Следующая остановка была «Калерое», или «Клей Рове», где купались когда-то римские воины, а вади Зерка — горячие источники — были приятнее всего. Только в Пистианах в Венгрии я когда-то купалась в естественном горячем бассейне. В Палестине есть такой же в Тиверии.

* * *

В Тель-Авиве появляются очень хорошие артисты, исполнители — скрипка Тибо[596] и Казадеус рояль. Также шопенист Уминский. Всё это музыкальные праздники, а фильм «Королева Христина»[597] с Гретой Гарбо был особенно приятен после нашей прогулки в арноновские шхеры.

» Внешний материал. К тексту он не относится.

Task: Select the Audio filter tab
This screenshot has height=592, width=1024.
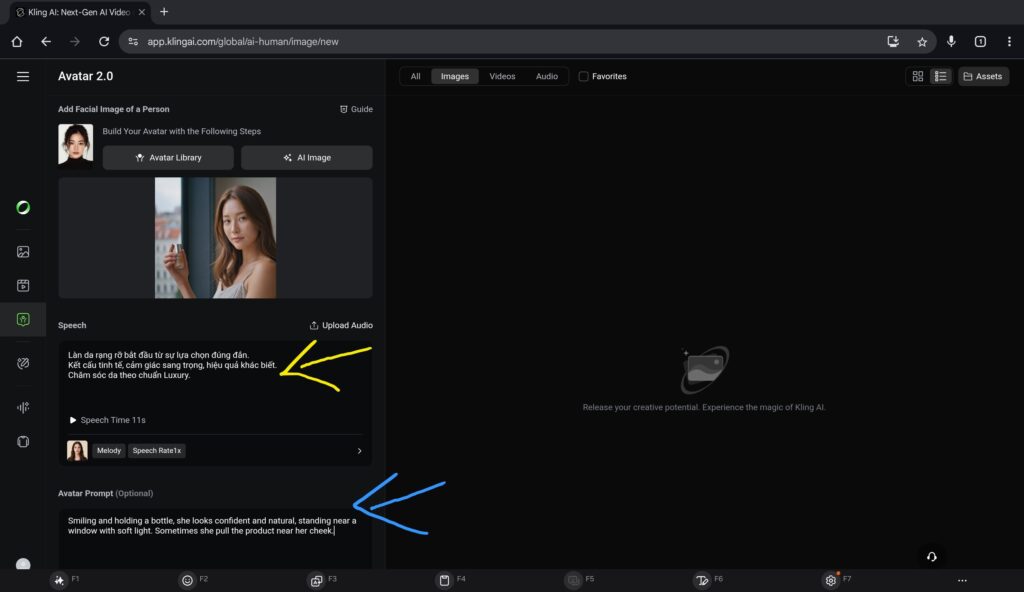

Мы теперь больше не могли жаловаться на провинциальность нашей жизни. Каждая поездка давала что-нибудь новое, каждая гастроль приносила нам европейскую «культуру», по которой мы так тосковали первое время. В Хайфе, когда мы посещали нашего студента сына, мы осматривали новые фабрики, новостроившийся порт и Хайфу-бе — индустриальный район. К Рут в кибуц мы не ездили, потому что там негде было спать, товарищи спали по несколько человек в бараках. Когда она приезжала сама или с Эли, выглядела она похудевшей, одета была плохо, в сандалиях без чулок, вещи носила из коммуны, синие холстяные платья; у нас она перестала брать как вещи, так и деньги, чтобы не нарушать «равенства». Она с Эли не могли повенчаться, потому что в комнате у них спал всегда кто-нибудь третий, девушка или парень, и это называлось «примус». Почему примус? Потому что в семье есть муж, жена и примус, конечно. А так как она дежурила по ночам, то на ее постели спал еще кто-нибудь четвертый, а она спала днем. Таково было их пионерство. Мне было странно, что у меня такая большая дочь, которая не сегодня — завтра выйдет замуж и еще сделает меня бабушкой.